> **What to work on**
Reproduce each of the following items verbatim, without altering any character.

> **Recorded information**
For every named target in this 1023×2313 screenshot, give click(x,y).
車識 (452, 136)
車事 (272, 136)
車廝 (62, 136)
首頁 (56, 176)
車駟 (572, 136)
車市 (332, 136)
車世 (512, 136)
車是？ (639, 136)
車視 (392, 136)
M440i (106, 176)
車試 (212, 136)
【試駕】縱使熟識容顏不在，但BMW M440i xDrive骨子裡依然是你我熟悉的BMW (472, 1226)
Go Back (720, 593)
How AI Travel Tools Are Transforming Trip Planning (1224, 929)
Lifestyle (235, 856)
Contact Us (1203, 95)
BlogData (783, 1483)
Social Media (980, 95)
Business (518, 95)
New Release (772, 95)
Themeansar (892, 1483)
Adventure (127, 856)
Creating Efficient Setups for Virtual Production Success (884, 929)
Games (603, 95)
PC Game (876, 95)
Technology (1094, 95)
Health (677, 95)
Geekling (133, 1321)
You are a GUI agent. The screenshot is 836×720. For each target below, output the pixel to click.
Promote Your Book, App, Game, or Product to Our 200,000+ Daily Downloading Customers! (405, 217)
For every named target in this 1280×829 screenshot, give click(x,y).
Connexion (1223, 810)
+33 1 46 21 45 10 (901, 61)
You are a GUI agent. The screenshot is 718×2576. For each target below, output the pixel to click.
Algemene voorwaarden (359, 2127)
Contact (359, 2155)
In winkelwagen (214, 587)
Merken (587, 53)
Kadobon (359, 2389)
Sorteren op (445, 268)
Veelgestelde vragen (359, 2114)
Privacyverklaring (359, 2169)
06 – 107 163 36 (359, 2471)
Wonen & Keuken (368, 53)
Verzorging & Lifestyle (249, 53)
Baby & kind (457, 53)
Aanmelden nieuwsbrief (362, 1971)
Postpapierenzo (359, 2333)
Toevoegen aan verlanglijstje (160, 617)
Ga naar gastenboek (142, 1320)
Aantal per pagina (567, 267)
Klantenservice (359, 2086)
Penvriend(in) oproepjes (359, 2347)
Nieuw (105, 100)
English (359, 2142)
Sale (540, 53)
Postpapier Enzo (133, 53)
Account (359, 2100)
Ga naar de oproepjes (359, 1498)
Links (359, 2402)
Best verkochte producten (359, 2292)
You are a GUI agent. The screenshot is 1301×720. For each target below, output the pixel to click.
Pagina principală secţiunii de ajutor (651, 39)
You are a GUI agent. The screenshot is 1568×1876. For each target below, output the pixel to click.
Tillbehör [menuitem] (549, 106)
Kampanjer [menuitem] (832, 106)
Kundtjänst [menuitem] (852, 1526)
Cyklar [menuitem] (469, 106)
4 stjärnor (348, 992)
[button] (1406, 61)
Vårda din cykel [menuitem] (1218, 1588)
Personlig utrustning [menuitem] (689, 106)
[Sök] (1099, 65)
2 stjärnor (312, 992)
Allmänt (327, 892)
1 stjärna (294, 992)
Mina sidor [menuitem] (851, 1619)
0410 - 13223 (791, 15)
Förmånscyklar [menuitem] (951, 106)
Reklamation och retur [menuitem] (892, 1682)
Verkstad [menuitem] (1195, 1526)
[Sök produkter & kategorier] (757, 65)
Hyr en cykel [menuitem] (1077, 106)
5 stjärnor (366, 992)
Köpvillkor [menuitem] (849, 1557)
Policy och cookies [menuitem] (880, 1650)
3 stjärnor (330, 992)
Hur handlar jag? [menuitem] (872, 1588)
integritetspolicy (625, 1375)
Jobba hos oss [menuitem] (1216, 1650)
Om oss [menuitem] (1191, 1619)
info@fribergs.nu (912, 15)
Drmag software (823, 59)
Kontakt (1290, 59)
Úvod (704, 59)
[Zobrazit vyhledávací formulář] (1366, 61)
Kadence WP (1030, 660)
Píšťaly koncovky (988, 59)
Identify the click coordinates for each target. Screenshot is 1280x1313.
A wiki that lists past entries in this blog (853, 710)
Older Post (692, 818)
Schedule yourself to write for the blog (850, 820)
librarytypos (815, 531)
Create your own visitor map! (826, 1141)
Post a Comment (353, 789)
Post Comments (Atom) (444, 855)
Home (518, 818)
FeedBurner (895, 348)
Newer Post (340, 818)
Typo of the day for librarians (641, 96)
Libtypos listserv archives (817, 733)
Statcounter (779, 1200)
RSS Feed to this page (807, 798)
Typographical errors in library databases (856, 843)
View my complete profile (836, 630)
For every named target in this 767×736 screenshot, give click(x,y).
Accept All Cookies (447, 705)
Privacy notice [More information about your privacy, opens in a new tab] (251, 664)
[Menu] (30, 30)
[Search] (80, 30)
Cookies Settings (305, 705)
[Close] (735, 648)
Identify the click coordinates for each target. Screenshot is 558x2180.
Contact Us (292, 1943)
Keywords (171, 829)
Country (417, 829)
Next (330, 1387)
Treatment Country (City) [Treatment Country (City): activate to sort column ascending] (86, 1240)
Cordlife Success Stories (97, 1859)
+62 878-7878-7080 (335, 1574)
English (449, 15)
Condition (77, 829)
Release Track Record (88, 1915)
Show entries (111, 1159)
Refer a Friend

> **Exercise output**
For every named target in this 1023×2313 screenshot, give click(x,y).
車識 (452, 136)
車事 (272, 136)
車廝 (62, 136)
首頁 (56, 176)
車駟 (572, 136)
車市 (332, 136)
車世 (512, 136)
車是？ (639, 136)
車視 (392, 136)
M440i (106, 176)
車試 (212, 136)
【試駕】縱使熟識容顏不在，但BMW M440i xDrive骨子裡依然是你我熟悉的BMW (472, 1226)
Go Back (720, 593)
How AI Travel Tools Are Transforming Trip Planning (1224, 929)
Lifestyle (235, 856)
Contact Us (1203, 95)
BlogData (783, 1483)
Social Media (980, 95)
Business (518, 95)
New Release (772, 95)
Themeansar (892, 1483)
Adventure (127, 856)
Creating Efficient Setups for Virtual Production Success (884, 929)
Games (603, 95)
PC Game (876, 95)
Technology (1094, 95)
Health (677, 95)
Geekling (133, 1321)
You are a GUI agent. The screenshot is 836×720. For each target below, output the pixel to click.
Promote Your Book, App, Game, or Product to Our 200,000+ Daily Downloading Customers! (405, 217)
For every named target in this 1280×829 screenshot, give click(x,y).
Connexion (1223, 810)
+33 1 46 21 45 10 (901, 61)
You are a GUI agent. The screenshot is 718×2576. For each target below, output the pixel to click.
Algemene voorwaarden (359, 2127)
Contact (359, 2155)
In winkelwagen (214, 587)
Merken (587, 53)
Kadobon (359, 2389)
Sorteren op (445, 268)
Veelgestelde vragen (359, 2114)
Privacyverklaring (359, 2169)
06 – 107 163 36 (359, 2471)
Wonen & Keuken (368, 53)
Verzorging & Lifestyle (249, 53)
Baby & kind (457, 53)
Aanmelden nieuwsbrief (362, 1971)
Postpapierenzo (359, 2333)
Toevoegen aan verlanglijstje (160, 617)
Ga naar gastenboek (142, 1320)
Aantal per pagina (567, 267)
Klantenservice (359, 2086)
Penvriend(in) oproepjes (359, 2347)
Nieuw (105, 100)
English (359, 2142)
Sale (540, 53)
Postpapier Enzo (133, 53)
Account (359, 2100)
Ga naar de oproepjes (359, 1498)
Links (359, 2402)
Best verkochte producten (359, 2292)
You are a GUI agent. The screenshot is 1301×720. For each target below, output the pixel to click.
Pagina principală secţiunii de ajutor (651, 39)
You are a GUI agent. The screenshot is 1568×1876. For each target below, output the pixel to click.
Tillbehör [menuitem] (549, 106)
Kampanjer [menuitem] (832, 106)
Kundtjänst [menuitem] (852, 1526)
Cyklar [menuitem] (469, 106)
4 stjärnor (348, 992)
[button] (1406, 61)
Vårda din cykel [menuitem] (1218, 1588)
Personlig utrustning [menuitem] (689, 106)
[Sök] (1099, 65)
2 stjärnor (312, 992)
Allmänt (327, 892)
1 stjärna (294, 992)
Mina sidor [menuitem] (851, 1619)
0410 - 13223 (791, 15)
Förmånscyklar [menuitem] (951, 106)
Reklamation och retur [menuitem] (892, 1682)
Verkstad [menuitem] (1195, 1526)
[Sök produkter & kategorier] (757, 65)
Hyr en cykel [menuitem] (1077, 106)
5 stjärnor (366, 992)
Köpvillkor [menuitem] (849, 1557)
Policy och cookies [menuitem] (880, 1650)
3 stjärnor (330, 992)
Hur handlar jag? [menuitem] (872, 1588)
integritetspolicy (625, 1375)
Jobba hos oss [menuitem] (1216, 1650)
Om oss [menuitem] (1191, 1619)
info@fribergs.nu (912, 15)
Drmag software (823, 59)
Kontakt (1290, 59)
Úvod (704, 59)
[Zobrazit vyhledávací formulář] (1366, 61)
Kadence WP (1030, 660)
Píšťaly koncovky (988, 59)
Identify the click coordinates for each target. Screenshot is 1280x1313.
A wiki that lists past entries in this blog (853, 710)
Older Post (692, 818)
Schedule yourself to write for the blog (850, 820)
librarytypos (815, 531)
Create your own visitor map! (826, 1141)
Post a Comment (353, 789)
Post Comments (Atom) (444, 855)
Home (518, 818)
FeedBurner (895, 348)
Newer Post (340, 818)
Typo of the day for librarians (641, 96)
Libtypos listserv archives (817, 733)
Statcounter (779, 1200)
RSS Feed to this page (807, 798)
Typographical errors in library databases (856, 843)
View my complete profile (836, 630)
For every named target in this 767×736 screenshot, give click(x,y).
Accept All Cookies (447, 705)
Privacy notice [More information about your privacy, opens in a new tab] (251, 664)
[Menu] (30, 30)
[Search] (80, 30)
Cookies Settings (305, 705)
[Close] (735, 648)
Identify the click coordinates for each target. Screenshot is 558x2180.
Contact Us (292, 1943)
Keywords (171, 829)
Country (417, 829)
Next (330, 1387)
Treatment Country (City) [Treatment Country (City): activate to sort column ascending] (86, 1240)
Cordlife Success Stories (97, 1859)
+62 878-7878-7080 (335, 1574)
English (449, 15)
Condition (77, 829)
Release Track Record (88, 1915)
Show entries (111, 1159)
Refer a Friend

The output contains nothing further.